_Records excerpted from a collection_
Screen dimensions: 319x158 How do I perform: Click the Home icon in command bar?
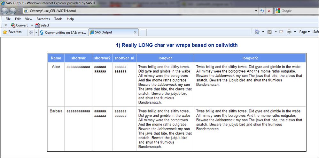(x=257, y=32)
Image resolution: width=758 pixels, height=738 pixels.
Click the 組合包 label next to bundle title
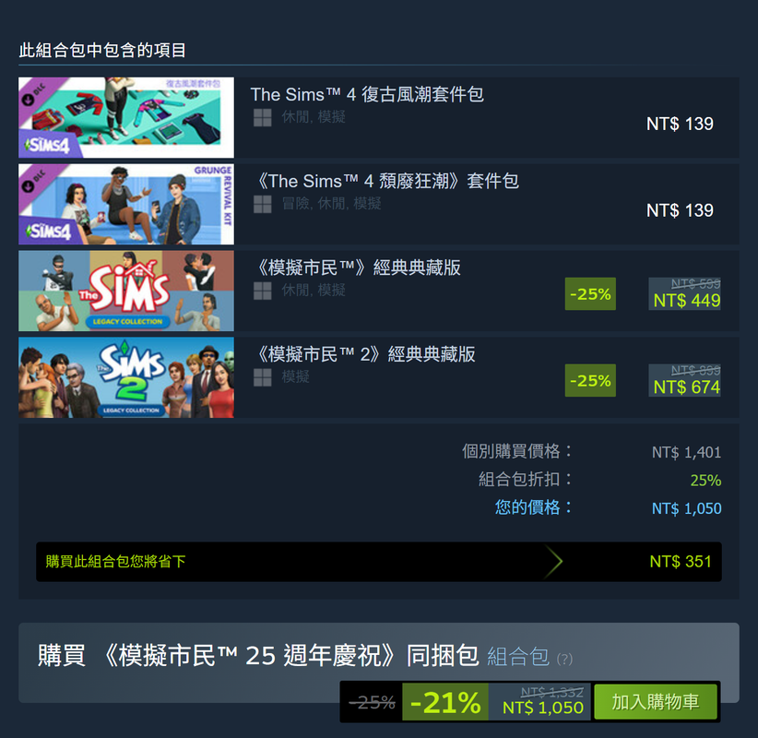click(x=517, y=656)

_Work order_
Omit every picture while transcribing the records above exactly.

_Exercise result_
Screen dimensions: 319x158 How do I perform: Click the Home icon in command bar?
(x=257, y=32)
Image resolution: width=758 pixels, height=738 pixels.
Click the 組合包 label next to bundle title
click(x=517, y=656)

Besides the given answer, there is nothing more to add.